Este comportamiento se mide en gráficas que registran los momentos térmicos picos, tanto de aumento como de descenso, de manera que se puede apreciar como los muros y las cubiertas por el interior, registran desplazamientos de dichos valores máximos absolutos en el tiempo, respecto a la fuente solar o los momentos de heladas.

Así como por supuesto, atenuaciones de sus temperaturas bastante significativas respecto a las mismas condiciones sin aislante.

Como ya dijimos su valor aislante es de 0,040 W/(m·K), y varios institutos de experimentación de materiales han constrastado su eficiencia en el ahorro de energía y por tanto de dinero.

Continuaremos explicando estas capacidades en la segunda parte, sobre los datos numéricos que proporcionan los fabricantes.

Y por cierto, recordando la problemática asociada al cambio climático que explicamos como un previsible enfriamiento, va quedando más claro, que el aislamiento es el factor clave, mucho más importante que la fuente de calor del hogar.

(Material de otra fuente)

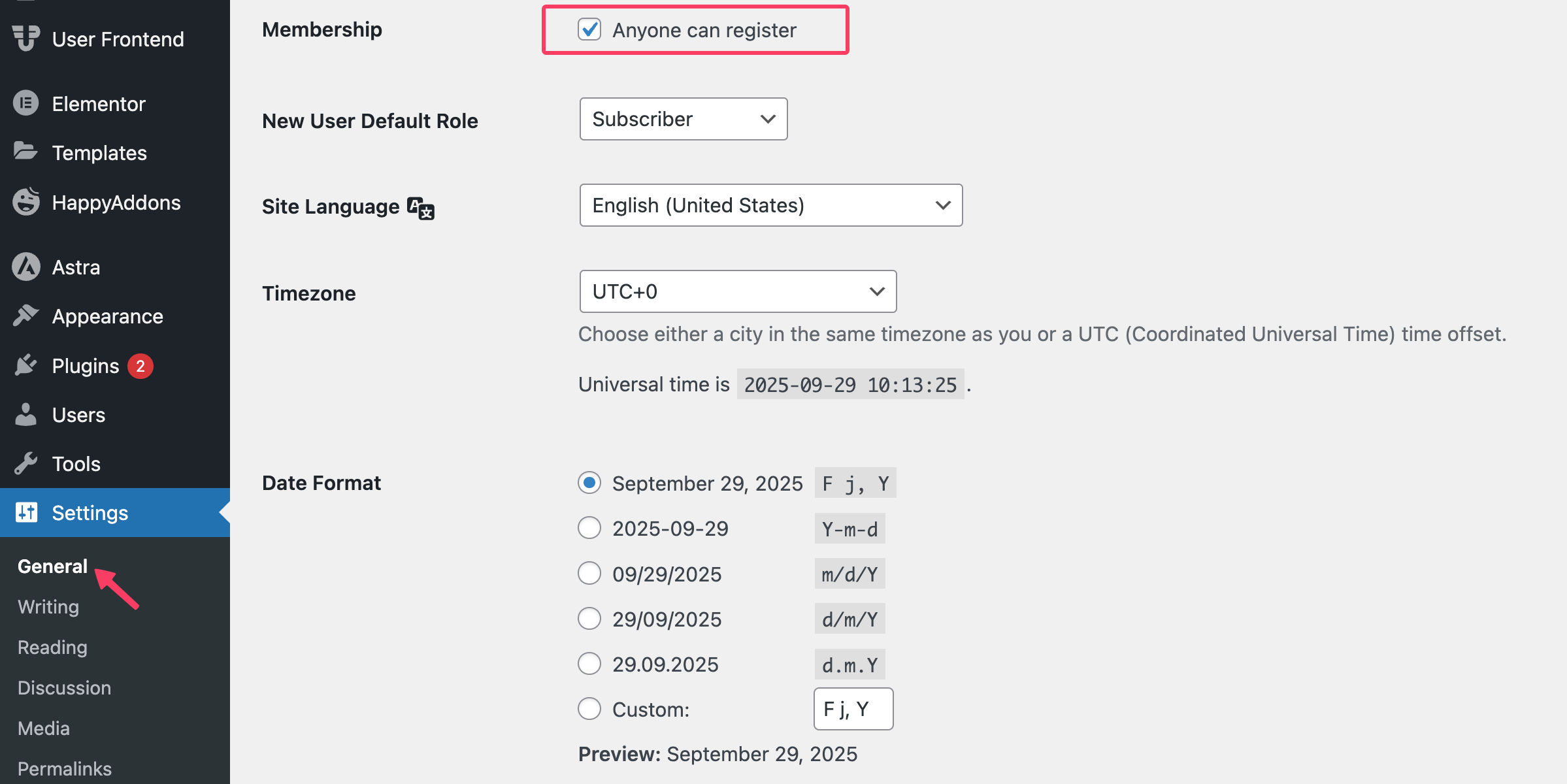
Task: Open the New User Default Role dropdown
Action: 683,119
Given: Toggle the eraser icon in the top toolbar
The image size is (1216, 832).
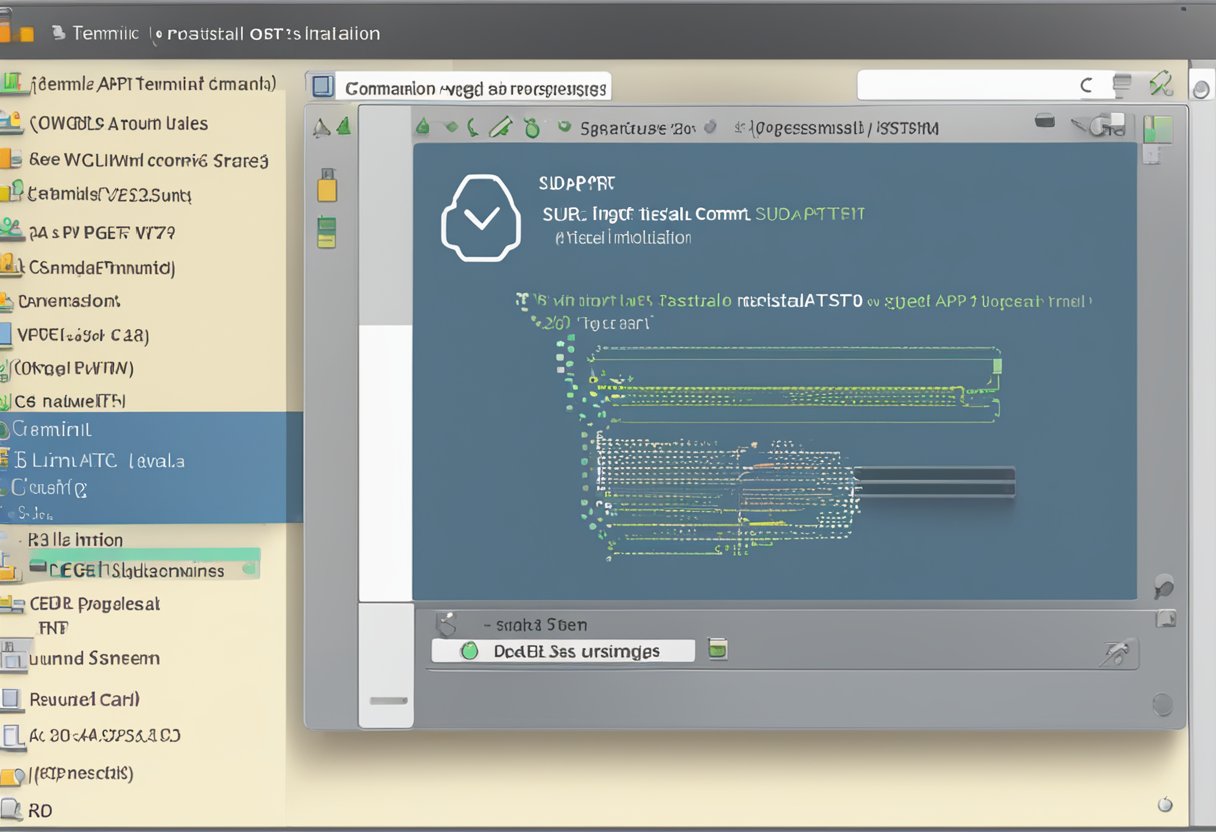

En caso extremo, siendo radicales, grosores de fibra inusualmente anchos, algo muy caro de momento, permitirían crear condiciones de aislamiento tales, que llegarían a sorprendernos sobre el bajísimo nivel de energía necesaria para mantenerlos cálidos en invierno, o incluso frescos en verano sin aire acondicionado.

Realmente merece la pena fomentar entre todos, un nivel de exigencia hacia los poderes públicos, para que se gestionen mejor los dineros estatales, invirtiendo región por región en mejoras visibles, al menos de espacios como hospitales y salas de espera que debido a los sistemas de regulación acaban siendo focos de contaminación y contagio.

Si esto no ocurre, la propia sociedad deberá demostrar que estos resultados son reales, para obligar a que el despilfarro inutil de fondos se interrumpa y puedan ser utilizados para garantizar unos niveles de servicios sociales, que estamos en claro riesgo de perder.